A Chinese biosimilar maker valued at $1.5 billion might be the first to list its stock on Hong Kong’s exchange under new rules allowing startups and biotechs to go public.
The company, called Shanghai Henlius Biotech, could do an IPO raising $500 million as early as the second half of this year, according to unnamed sources interviewed by Bloomberg.
A listing like this could be a first for Hong Kong’s stock exchange. Until recently, Hong Kong did not allow pre-revenue and pre-profit companies to list, as they were a perceived risk to investors. But this cut out the bulk of biotechs operating in the red while developing drugs. The strict rules led Chinese biotech companies like BeiGene to raise capital in the US. On the Nasdaq, BeiGene’s stock has grown nearly 310% over the past two years, bringing its market cap up to $6.3 billion. Not bad for a company with barely any revenue, and none from product sales as of their latest 10-K.

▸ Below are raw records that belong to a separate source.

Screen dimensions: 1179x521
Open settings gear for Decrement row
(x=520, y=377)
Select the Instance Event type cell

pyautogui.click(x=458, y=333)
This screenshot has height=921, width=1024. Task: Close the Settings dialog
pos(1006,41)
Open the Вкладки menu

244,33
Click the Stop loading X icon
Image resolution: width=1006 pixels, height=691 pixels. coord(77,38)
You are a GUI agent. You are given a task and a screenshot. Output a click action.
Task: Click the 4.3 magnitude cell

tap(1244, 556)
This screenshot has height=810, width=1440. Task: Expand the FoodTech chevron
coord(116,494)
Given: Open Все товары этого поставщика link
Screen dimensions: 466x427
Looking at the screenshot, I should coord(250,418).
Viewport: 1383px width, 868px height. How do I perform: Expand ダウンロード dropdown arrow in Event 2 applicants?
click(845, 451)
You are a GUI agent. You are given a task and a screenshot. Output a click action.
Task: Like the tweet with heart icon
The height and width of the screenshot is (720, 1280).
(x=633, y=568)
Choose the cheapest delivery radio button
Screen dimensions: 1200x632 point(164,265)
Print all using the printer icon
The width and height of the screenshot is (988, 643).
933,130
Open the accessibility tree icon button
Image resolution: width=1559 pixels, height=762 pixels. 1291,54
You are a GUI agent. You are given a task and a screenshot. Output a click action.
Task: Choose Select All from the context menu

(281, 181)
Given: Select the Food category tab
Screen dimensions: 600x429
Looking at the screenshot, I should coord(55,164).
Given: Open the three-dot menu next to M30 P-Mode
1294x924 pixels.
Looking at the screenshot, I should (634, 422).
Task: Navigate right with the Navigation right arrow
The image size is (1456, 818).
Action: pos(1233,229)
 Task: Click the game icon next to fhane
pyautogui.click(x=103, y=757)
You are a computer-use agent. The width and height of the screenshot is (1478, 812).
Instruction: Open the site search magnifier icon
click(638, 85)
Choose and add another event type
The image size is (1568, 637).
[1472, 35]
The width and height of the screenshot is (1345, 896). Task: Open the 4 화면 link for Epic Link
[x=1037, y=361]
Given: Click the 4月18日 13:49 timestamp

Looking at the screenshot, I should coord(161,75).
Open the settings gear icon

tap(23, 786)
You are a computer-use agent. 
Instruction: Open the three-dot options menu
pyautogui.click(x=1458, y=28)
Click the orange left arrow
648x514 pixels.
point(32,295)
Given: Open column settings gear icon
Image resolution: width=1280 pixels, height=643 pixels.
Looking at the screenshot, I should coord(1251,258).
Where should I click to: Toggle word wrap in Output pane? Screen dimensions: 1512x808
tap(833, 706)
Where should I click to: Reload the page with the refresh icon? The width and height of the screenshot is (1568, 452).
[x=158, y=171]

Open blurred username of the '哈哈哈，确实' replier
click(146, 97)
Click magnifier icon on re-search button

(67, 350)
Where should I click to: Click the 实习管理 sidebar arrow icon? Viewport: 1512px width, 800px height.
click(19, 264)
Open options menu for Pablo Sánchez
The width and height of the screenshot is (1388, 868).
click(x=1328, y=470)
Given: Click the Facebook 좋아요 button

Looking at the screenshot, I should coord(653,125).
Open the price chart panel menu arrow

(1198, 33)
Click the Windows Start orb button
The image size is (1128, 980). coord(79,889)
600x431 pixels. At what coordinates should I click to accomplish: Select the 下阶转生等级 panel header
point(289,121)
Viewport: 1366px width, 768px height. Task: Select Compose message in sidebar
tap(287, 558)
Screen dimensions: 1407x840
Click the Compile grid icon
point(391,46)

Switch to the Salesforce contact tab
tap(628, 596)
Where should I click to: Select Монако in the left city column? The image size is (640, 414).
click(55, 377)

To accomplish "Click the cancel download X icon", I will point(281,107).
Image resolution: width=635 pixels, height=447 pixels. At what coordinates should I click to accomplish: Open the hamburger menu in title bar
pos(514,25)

New rules announced in December (and taking effect this year), however, allow companies that haven’t earned revenue or profit to apply for IPOs in Hong Kong — as long as they’re valued at HK$1.5 billion (US$192 million). The companies must meet some criteria first, like being at least two-years old and having some patents.
“Biotech was chosen as the initial focus in widening market access for early stage companies as the sector tends to be strictly regulated under a regime that sets external milestones on development progress,” the Hong Kong stock exchange wrote in a statement to the South China Morning Post.
Since the new rules were announced, about two dozen tech startups and biotech companies have made inquiries directly through the exchange or have engaged investment banks and professional consultants to ask about raising capital in Hong Kong, SCMP reports.
Shanghai Henlius makes monoclonal antibody biosimilar drugs, including a copycat of Roche’s cancer therapy Rituxan that got priority review last month. The company is a joint venture launched by Shanghai Fosun Pharmaceutical and Henlius Biopharmaceuticals in 2009. It raised $140 million last month from investors including Jacobson Pharma Corp. in a deal valuing the company at more than $1.5 billion.